- Born: May 10, 1873 Hartford, Connecticut, US
- Died: January 12, 1957 (aged 83) Hartford, Connecticut, US
- Occupations: Politician, activist
- Organization: NAACP
- Spouse: Frederick Seymour ​(m. 1891)​

= Mary Townsend Seymour =

American politician (1873–1957)

Mary Townsend Seymour (May 10, 1873 – January 12, 1957) was an American activist and politician who was the first African-American woman in Connecticut (and among the first in the United States) to run for state office.

==Biography==
Mary Townsend was born in Hartford, Connecticut on May 10, 1873. Her parents died while she was a teenager. Prior to her mother's death, she was adopted by the family of the American Civil War veteran and social activist Lloyd G. Seymour. In June 1888, at the age of fifteen, she visited the City Hall to review her birth certificates and declared her official name as Mary Emma Townsend Seymour.

In 1891, she married Frederick Seymour, a member of the Seymour family.

Many African Americans at the time had migrated north from the southern United States. In Hartford, school officials considered segregating the schools. Seymour and her husband, along with 20 other local residents, began organizing for civil rights. On October 9, 1917, the Hartford chapter of the National Association for the Advancement of Colored People (NAACP) was founded, with Seymour serving as its spokesperson. As part of her activities with the NAACP, she went undercover to investigate the treatment of women tobacco workers, and worked to publicize their plight. An account of Mary's undercover work was published in the NAACP's newsletter The Crisis in June 1920 under the title "A Woman's Work."

In 1918, she helped form Hartford's equal rights advocacy chapter of the Circle For Negro War Relief, to help black soldiers' families during the war.

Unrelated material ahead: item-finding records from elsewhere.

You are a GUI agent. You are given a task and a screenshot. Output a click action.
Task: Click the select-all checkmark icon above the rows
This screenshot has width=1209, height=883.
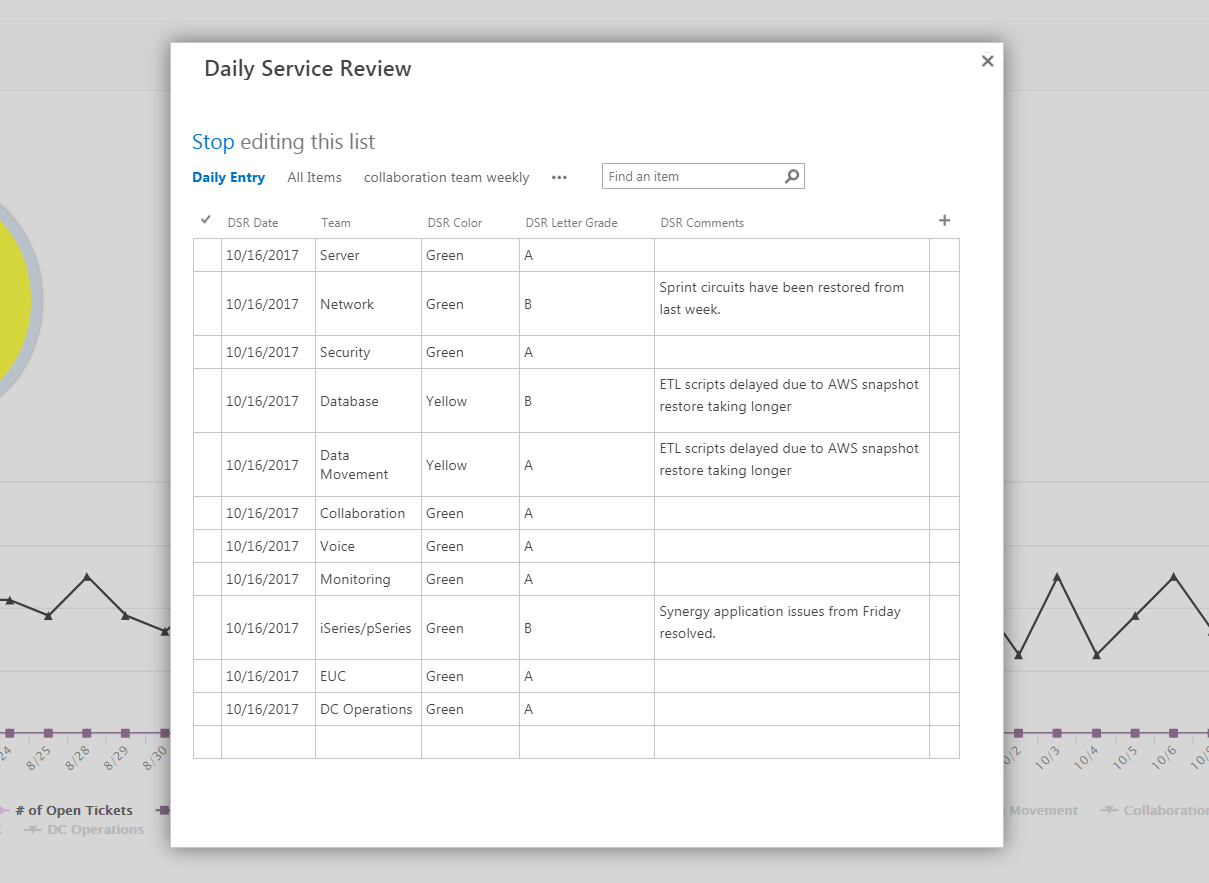[206, 219]
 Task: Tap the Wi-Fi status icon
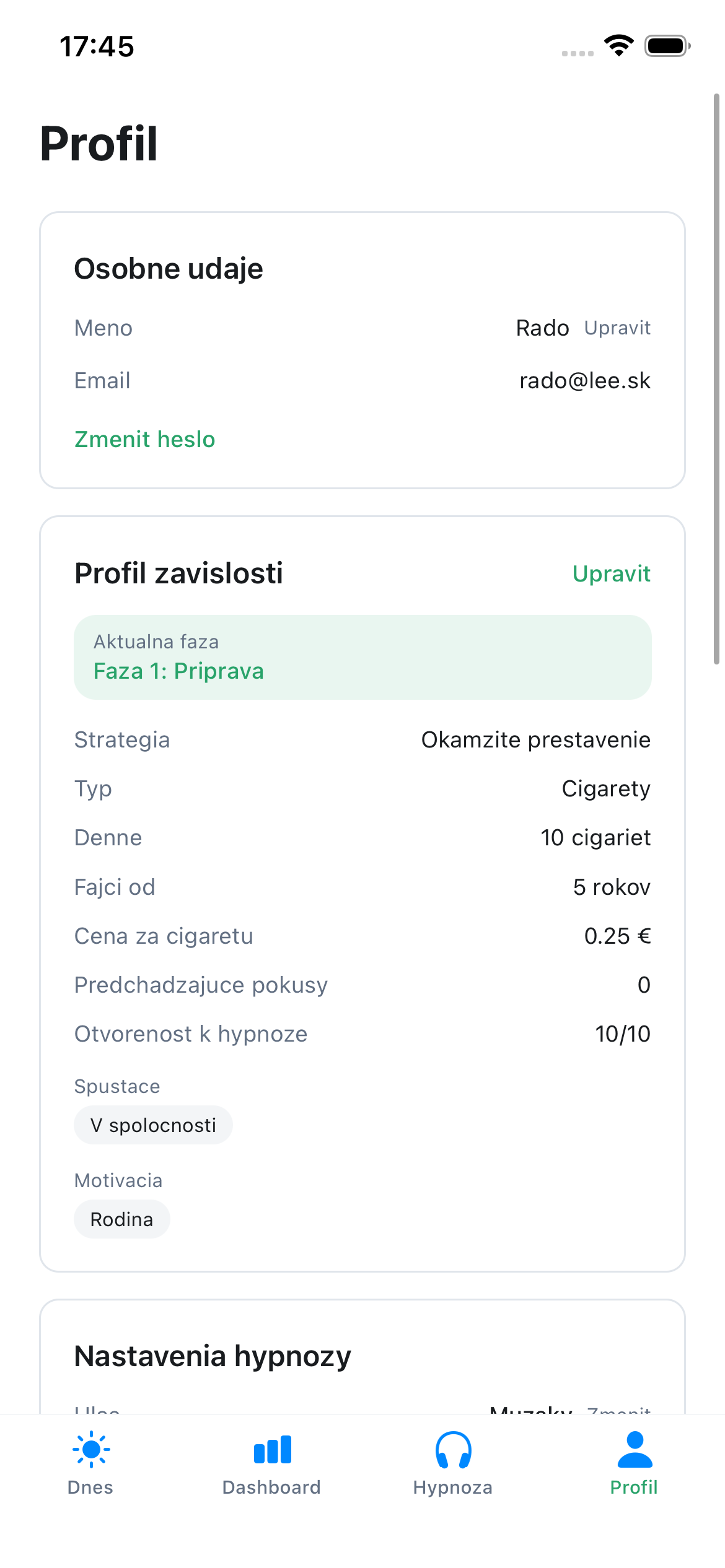pos(618,46)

Around the same time, she also joined the Colored Women's League of Hartford. In 1919, when suffragists were working to have the Nineteenth Amendment to the United States Constitution passed prohibiting any United States citizen from being denied the right to vote on the basis of sex, Seymour campaigned to ensure that black women's right to vote would also be protected.

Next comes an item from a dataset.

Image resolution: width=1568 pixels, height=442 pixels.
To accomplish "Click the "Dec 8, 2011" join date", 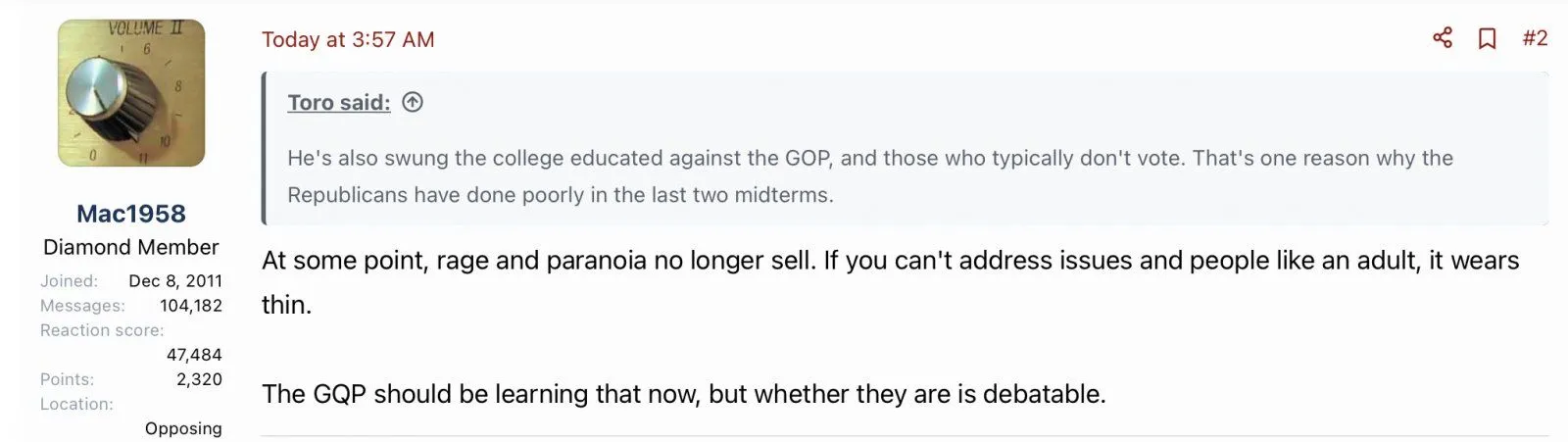I will coord(175,281).
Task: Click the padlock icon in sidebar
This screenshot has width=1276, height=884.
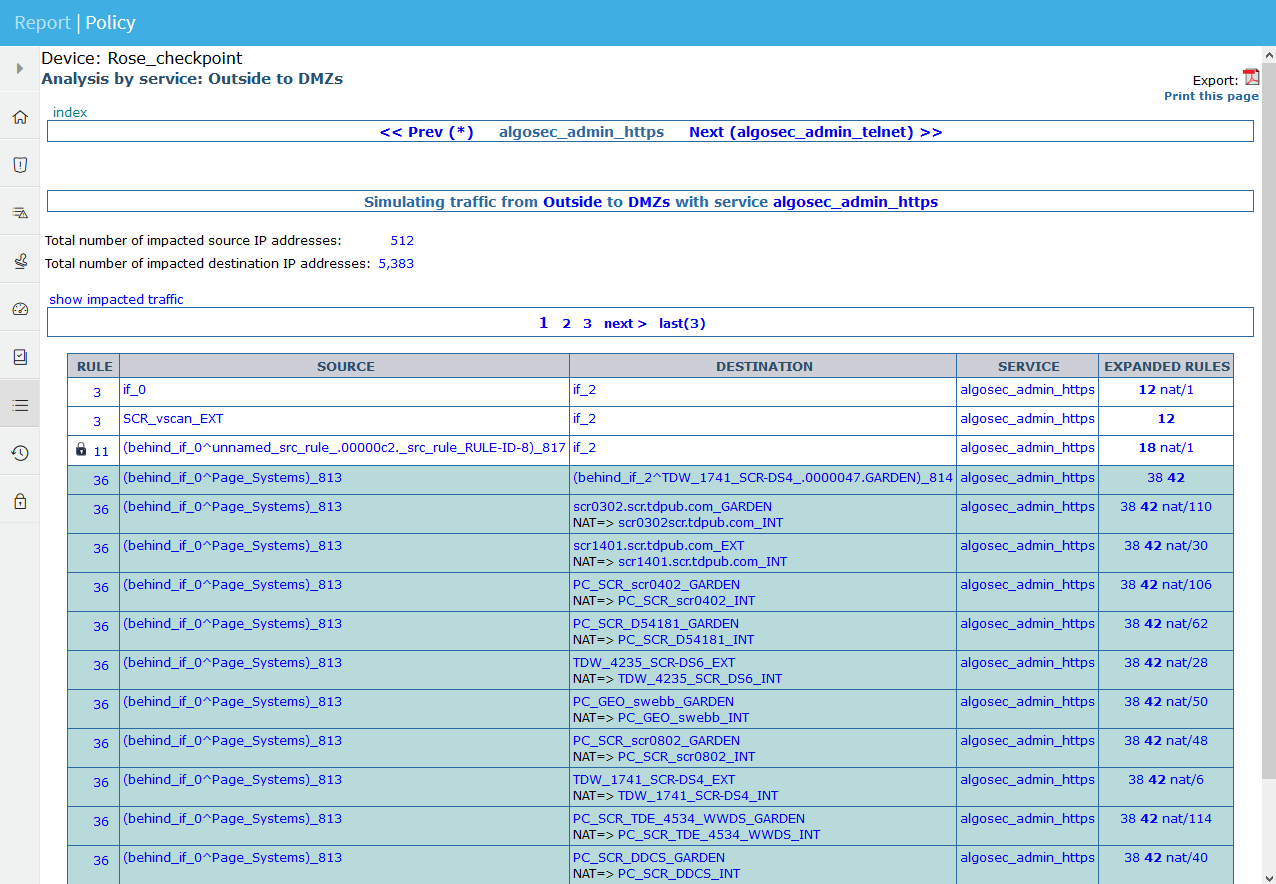Action: coord(19,501)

Around 1920, Seymour joined the American Red Cross and worked with African-American women tobacco packers. She and fellow activist Josephine Bennett interviewed female laborers, and co-wrote an exposé on the subject for The Crisis in 1920.

In 1920, Seymour became the first African-American woman to run for the Connecticut General Assembly. She did not win, but was the first African-American woman to run for this position.

She died in Hartford on January 12, 1957 and is buried in Hartford's Old North Cemetery. Her grave is a site on the Connecticut Freedom Trail.

In 1997, Mary Seymour Place was opened in Hartford, to provide supportive housing for homeless women and children.

She was inducted into the Connecticut Women's Hall of Fame in 2006.